▶ Problems and tasks:
1. From the logotype discussion, quote the passage starting with "I have no idea what it" and going on through "think that's important.".
2. List every question the logotype discussion opens with before the first reply.
* START Selection *
What does it say?
How does it sit as a logotype?
Can you guess what the company does?
Cheers in advance for feedback.
I read "Twisted." It did take me about 10 seconds, though.
I read twisted, the twists in the first one helped
Thanks for the comments. Can you guess what the company does though? Any thoughts on how successful this would be as a logotype?
I think that everything works except the 'd', especially in the connected version.
I'd suggest changing the 'T' to lowercase, and reversing the swing on the crossbar (I've attached a sketch to show what I mean).
I read 'Twisted' right away. So I'd say it works as a logotype. The top one is, by far, my favorite.
I have no idea what it could be though. Spans from Lebanese Restaurant to a Pruning Company?
I can't read the top one, but the bottom one read as twisted to me.
I have no idea what the company does, but I don't think that's important.
I read the twisted on the top pretty easy. I like it. But, I've seen many an ambigram so I'm an easier sell than the average consumer, like a lot of people here, don't you think?
The top is much better than the bottom. Bottom looks stagnant and forced. Top is so playful and organic. FUN.
* END Selection *
* START Material provided *
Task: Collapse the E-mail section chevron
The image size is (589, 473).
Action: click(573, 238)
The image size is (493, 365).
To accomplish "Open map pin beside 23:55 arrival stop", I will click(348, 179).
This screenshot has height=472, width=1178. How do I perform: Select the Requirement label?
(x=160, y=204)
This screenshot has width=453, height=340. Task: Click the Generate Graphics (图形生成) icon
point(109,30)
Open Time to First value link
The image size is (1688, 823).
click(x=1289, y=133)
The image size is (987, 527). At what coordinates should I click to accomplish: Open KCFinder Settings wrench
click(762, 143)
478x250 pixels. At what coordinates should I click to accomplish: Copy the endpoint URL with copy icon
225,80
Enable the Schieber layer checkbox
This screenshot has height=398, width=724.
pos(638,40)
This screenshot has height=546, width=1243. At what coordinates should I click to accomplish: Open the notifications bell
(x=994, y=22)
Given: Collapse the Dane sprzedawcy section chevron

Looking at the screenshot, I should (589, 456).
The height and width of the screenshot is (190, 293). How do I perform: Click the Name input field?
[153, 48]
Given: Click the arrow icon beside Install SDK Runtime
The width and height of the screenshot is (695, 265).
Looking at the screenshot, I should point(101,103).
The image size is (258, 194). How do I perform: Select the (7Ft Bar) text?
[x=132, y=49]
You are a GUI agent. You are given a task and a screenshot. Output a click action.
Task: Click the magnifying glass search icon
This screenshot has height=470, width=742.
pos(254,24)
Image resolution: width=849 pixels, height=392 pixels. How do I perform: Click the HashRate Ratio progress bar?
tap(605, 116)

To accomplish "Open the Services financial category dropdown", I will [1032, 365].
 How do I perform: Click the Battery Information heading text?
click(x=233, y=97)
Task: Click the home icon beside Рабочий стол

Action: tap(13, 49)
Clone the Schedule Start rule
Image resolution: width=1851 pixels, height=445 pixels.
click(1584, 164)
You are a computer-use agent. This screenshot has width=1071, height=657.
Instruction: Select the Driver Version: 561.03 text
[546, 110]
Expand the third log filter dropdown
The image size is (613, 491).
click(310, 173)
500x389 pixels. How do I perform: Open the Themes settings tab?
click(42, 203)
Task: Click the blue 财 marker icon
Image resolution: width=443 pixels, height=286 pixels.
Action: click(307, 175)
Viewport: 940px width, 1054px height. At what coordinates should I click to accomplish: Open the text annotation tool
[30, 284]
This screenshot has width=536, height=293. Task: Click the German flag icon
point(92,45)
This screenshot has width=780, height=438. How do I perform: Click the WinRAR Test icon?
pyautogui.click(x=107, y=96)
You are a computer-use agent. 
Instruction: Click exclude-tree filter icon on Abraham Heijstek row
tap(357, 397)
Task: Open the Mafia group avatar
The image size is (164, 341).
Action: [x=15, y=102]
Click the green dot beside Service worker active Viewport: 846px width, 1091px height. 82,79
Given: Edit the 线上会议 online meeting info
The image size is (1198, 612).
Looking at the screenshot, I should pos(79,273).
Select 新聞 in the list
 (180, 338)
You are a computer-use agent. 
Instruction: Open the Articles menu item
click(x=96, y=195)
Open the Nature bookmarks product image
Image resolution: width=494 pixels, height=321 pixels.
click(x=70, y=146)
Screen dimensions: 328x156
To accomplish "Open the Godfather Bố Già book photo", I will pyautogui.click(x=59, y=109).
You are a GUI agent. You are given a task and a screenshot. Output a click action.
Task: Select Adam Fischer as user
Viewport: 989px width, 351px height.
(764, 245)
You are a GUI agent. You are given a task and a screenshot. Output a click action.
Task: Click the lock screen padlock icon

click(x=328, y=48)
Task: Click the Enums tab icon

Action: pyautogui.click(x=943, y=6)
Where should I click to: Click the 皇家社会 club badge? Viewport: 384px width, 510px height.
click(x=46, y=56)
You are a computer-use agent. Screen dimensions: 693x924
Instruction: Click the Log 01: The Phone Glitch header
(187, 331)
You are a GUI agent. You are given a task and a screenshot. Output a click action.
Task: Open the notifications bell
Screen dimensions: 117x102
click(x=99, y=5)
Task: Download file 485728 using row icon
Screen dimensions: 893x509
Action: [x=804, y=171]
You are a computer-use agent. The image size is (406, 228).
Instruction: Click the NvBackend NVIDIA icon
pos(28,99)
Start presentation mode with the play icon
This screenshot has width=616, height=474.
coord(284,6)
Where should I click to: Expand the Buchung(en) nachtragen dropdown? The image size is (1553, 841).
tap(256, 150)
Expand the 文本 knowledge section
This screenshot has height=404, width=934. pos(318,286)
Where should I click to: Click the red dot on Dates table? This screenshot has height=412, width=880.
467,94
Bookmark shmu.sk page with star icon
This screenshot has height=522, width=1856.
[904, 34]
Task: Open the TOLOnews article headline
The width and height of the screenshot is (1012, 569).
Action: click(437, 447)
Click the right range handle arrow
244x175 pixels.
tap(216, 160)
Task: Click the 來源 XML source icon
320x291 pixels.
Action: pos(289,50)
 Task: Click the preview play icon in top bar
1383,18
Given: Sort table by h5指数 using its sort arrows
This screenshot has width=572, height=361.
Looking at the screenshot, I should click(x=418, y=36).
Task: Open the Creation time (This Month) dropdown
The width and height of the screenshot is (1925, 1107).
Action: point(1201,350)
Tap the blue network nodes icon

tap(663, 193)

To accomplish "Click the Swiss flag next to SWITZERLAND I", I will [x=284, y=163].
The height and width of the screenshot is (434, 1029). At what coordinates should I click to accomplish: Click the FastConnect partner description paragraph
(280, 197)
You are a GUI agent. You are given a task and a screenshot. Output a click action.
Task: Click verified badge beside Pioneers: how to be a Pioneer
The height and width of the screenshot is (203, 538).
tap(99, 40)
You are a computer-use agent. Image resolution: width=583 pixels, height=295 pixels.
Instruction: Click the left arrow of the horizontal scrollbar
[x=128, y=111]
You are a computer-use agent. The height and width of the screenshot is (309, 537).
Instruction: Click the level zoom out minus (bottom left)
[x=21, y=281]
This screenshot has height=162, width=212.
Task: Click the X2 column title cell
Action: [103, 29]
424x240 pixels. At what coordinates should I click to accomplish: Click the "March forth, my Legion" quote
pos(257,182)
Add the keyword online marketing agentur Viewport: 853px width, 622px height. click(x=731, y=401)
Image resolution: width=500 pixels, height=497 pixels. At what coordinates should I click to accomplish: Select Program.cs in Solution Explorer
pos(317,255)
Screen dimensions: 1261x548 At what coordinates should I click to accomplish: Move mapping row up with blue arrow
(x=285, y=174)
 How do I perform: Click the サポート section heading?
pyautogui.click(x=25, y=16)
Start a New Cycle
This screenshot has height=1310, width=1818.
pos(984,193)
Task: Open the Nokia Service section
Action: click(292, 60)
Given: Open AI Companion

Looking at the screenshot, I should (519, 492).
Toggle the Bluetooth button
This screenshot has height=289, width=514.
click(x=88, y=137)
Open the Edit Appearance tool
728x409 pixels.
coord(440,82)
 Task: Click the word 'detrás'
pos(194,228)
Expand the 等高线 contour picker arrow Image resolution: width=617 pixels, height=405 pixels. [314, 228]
* END Material provided *
▶ Responses:
1.
I have no idea what it could be though. Spans from Lebanese Restaurant to a Pruning Company?
I can't read the top one, but the bottom one read as twisted to me.
I have no idea what the company does, but I don't think that's important.

2.
- What does it say?
- How does it sit as a logotype?
- Can you guess what the company does?